[Stored items]
++++++
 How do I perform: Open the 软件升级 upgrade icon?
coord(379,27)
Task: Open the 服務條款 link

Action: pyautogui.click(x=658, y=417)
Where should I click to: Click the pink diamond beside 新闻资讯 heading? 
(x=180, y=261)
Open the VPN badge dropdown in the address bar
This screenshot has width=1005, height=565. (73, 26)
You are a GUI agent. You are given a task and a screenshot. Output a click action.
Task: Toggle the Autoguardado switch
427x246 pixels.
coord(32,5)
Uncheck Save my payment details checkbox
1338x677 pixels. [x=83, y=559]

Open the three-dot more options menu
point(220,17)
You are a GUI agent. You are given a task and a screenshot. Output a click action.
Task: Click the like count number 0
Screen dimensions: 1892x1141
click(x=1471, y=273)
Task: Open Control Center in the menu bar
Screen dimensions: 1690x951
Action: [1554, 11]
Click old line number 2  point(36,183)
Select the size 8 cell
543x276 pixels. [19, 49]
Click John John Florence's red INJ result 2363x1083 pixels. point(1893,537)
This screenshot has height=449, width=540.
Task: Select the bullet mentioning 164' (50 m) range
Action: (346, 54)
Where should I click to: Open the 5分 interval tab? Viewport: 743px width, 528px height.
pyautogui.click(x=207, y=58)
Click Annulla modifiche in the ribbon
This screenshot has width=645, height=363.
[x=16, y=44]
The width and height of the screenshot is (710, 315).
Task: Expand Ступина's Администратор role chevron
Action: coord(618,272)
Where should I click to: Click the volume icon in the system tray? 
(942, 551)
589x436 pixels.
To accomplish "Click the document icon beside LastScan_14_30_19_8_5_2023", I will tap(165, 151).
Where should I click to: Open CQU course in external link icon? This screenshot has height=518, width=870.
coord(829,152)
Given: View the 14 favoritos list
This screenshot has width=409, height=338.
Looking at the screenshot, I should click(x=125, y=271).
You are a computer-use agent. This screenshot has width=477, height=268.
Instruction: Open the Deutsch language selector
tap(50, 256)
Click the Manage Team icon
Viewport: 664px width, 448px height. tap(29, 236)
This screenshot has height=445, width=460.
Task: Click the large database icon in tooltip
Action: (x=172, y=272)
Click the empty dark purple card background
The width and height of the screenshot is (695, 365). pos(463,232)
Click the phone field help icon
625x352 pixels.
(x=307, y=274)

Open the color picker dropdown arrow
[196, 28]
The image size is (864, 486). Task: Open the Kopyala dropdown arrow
++++++
--- The task ---
Copy out the lines of the listing word for word, beginning at the line that contains "Open the three-dot more options menu" and ending after the line that contains "Action: (346, 54)".

--- Answer for the task ---
Open the three-dot more options menu
point(220,17)
You are a GUI agent. You are given a task and a screenshot. Output a click action.
Task: Click the like count number 0
Screen dimensions: 1892x1141
click(x=1471, y=273)
Task: Open Control Center in the menu bar
Screen dimensions: 1690x951
Action: [1554, 11]
Click old line number 2  point(36,183)
Select the size 8 cell
543x276 pixels. [19, 49]
Click John John Florence's red INJ result 2363x1083 pixels. point(1893,537)
This screenshot has height=449, width=540.
Task: Select the bullet mentioning 164' (50 m) range
Action: (346, 54)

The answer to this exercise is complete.